Some Thunder fans consider tanking to get higher draft picks is the way back to contention.

Apparently, the team disagrees.

Oklahoma City was anticipated by experts to be one of the NBA’s worst teams this season — just like last season, when they shocked the league and made the playoffs. Once again, the Thunder are defying the odds.

Oklahoma City is off to a 6-7 start, despite five of its top seven scorers having been in the league three years or fewer and 35-year-old Mark Daigneault taking on his first NBA head coaching assignment.

Last year, the Thunder had veterans Chris Paul, Dennis Schroder, Steven Adams and Danilo Gallinari to assist them through the tough times. This year, young holdovers Shai Gilgeous-Alexander, Lu Dort, Darius Bazley and Hamidou Diallo carry more of the load.

And they clearly are out to win, even with losses offering a potentially greater return on the slew of draft picks general manager Sam Presti has collected through trades in recent years.

“We’re not trying to build a resilient culture, we’re trying to continue a resilient culture,” Daigneault said. “Resilient culture has existed here for a long period of time, ever since the team came here.”

Gilgeous-Alexander of Hamilton, Ont., is the budding star who leads the way.

He averages 21.0 points, 6.2 assists and 5.3 rebounds per match. He hit a game-winner in the season opener versus Charlotte.

“He’s taking on a different level of responsibility,” Daigneault stated. “He’s playing a different role on this team than he has so far in his career, and he’s not shying away from that.”

That approach was clear after he had four turnovers in a loss to Denver on January 19.

“For me, personally, I got a little careless with the ball at times,” Gilgeous-Alexander said. “They are a really good, active defensive team. They are always in the gaps, playing with length to get deflections and stuff like that. I just think I have to clean that up a little bit.”

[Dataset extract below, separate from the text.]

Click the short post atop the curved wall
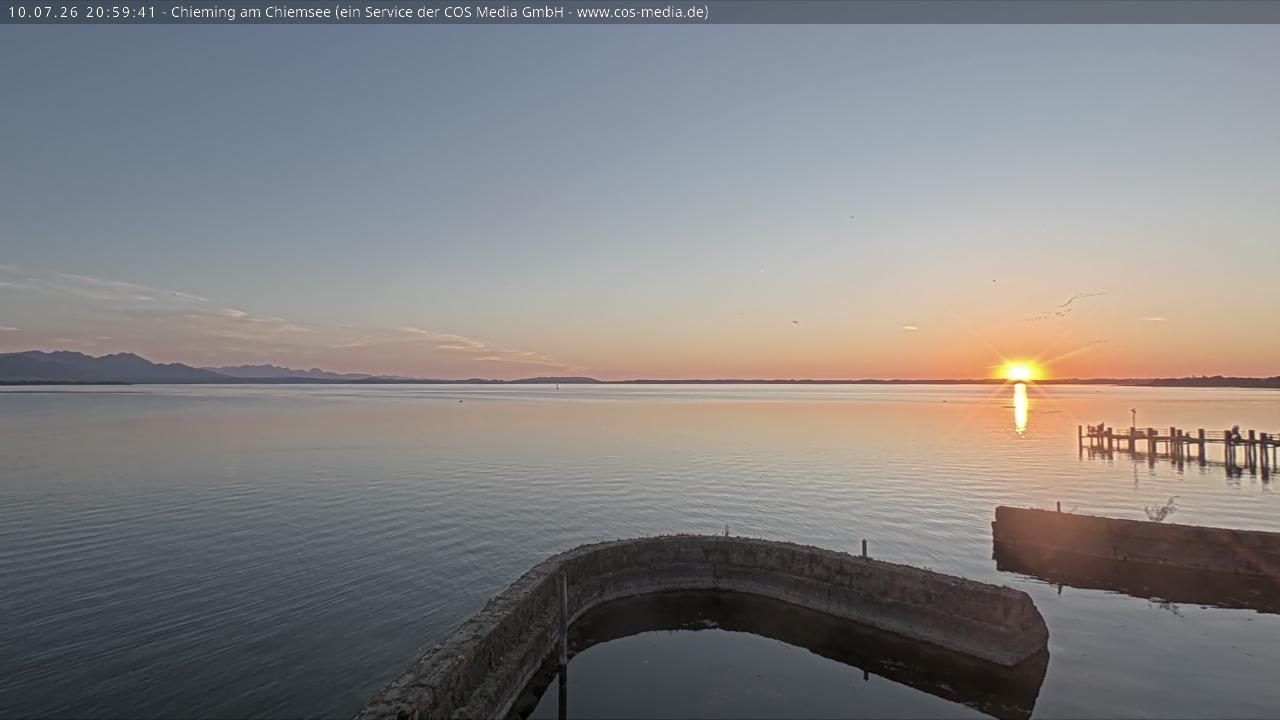coord(863,549)
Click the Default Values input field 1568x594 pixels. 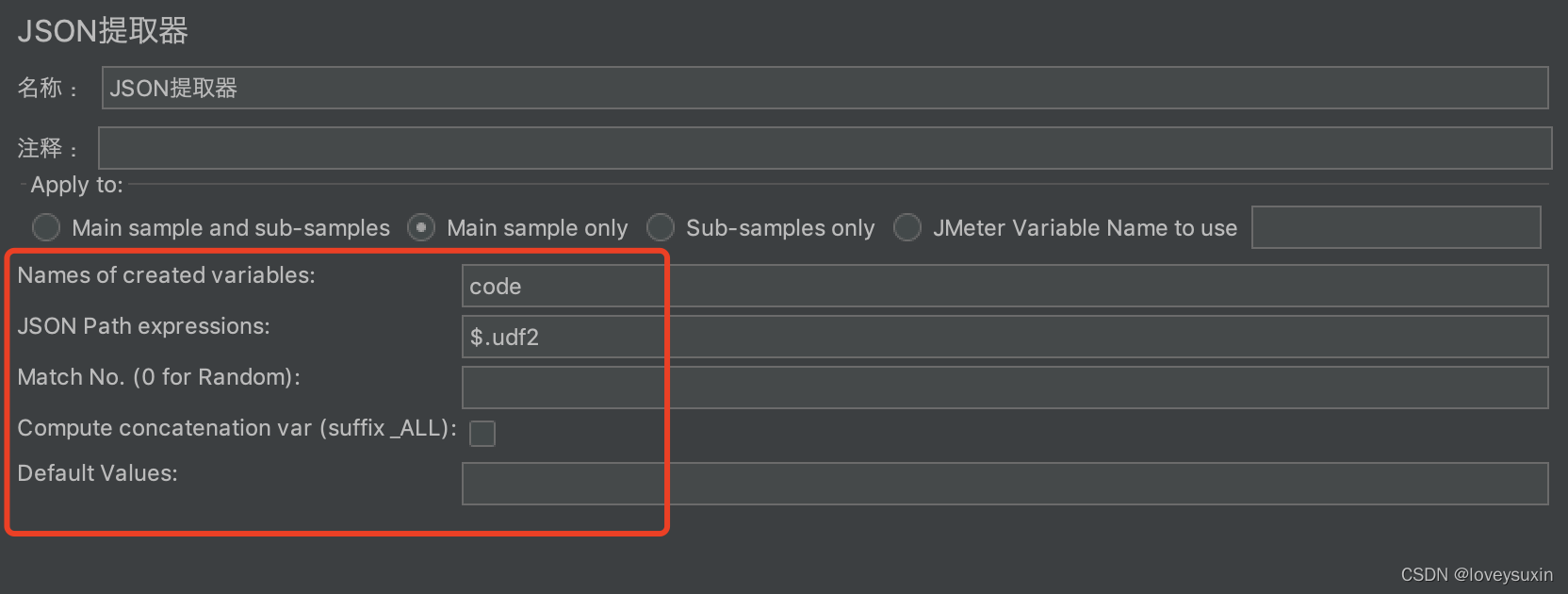click(x=848, y=483)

Even with that rough outing, there have been plenty of reasons for hope. The Thunder already have victories over Brooklyn and New Orleans and are 5-2 on the road. They rallied from 22 down to defeat former coach Billy Donovan and the Chicago Bulls in overtime.

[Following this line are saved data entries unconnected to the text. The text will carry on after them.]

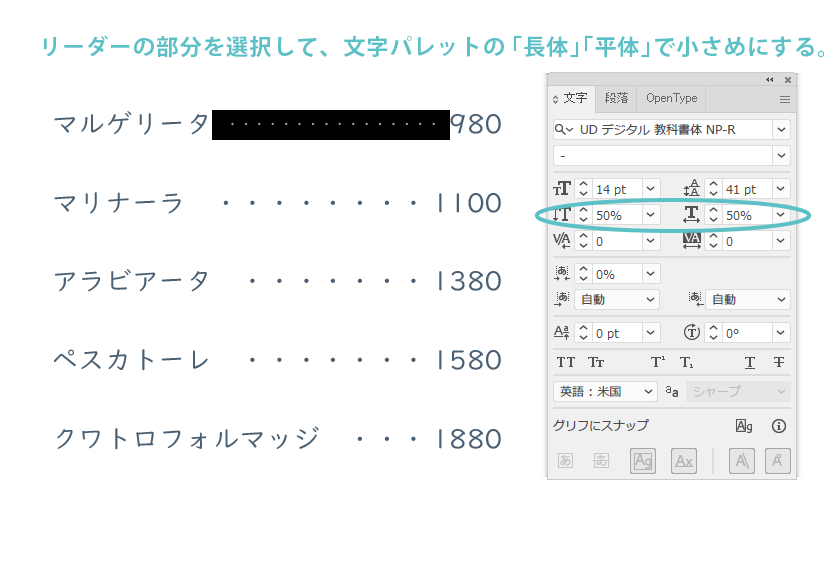Image resolution: width=840 pixels, height=566 pixels.
Task: Open the Character panel hamburger menu
Action: tap(785, 99)
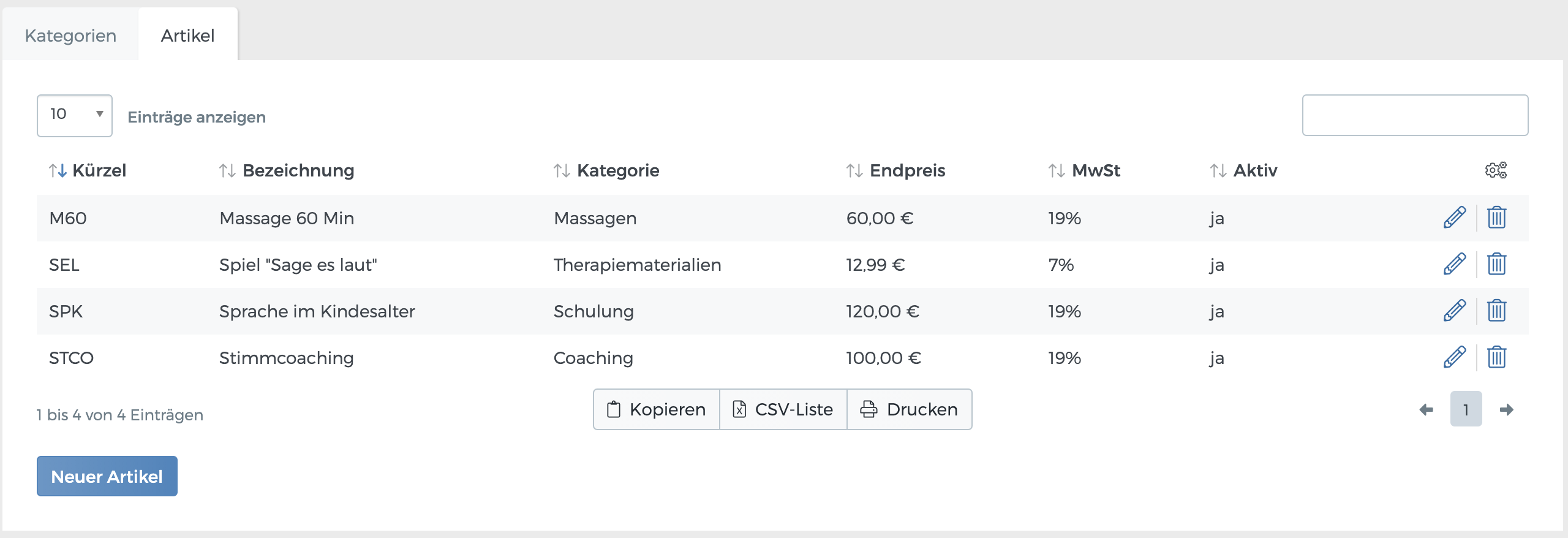Edit the M60 massage article
Viewport: 1568px width, 538px height.
(x=1455, y=218)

The Thunder have some rough losses, including a 29-point home loss to the defending champion Los Angeles Lakers. But the young core appears ready to dig in and compete. Montreal’s Dort went undrafted in 2019, but his defense got him into the starting lineup by the end of the season.

This year, the guard ranks second on the team with 13.4 points per game and he’s shooting 43.7 per cent from 3-point range. Diallo, the main man off the bench, averages 11.1 points per contest. Bazley, an explosive second-year forward, averages 10.5 points and a team-leading 7.2 rebounds.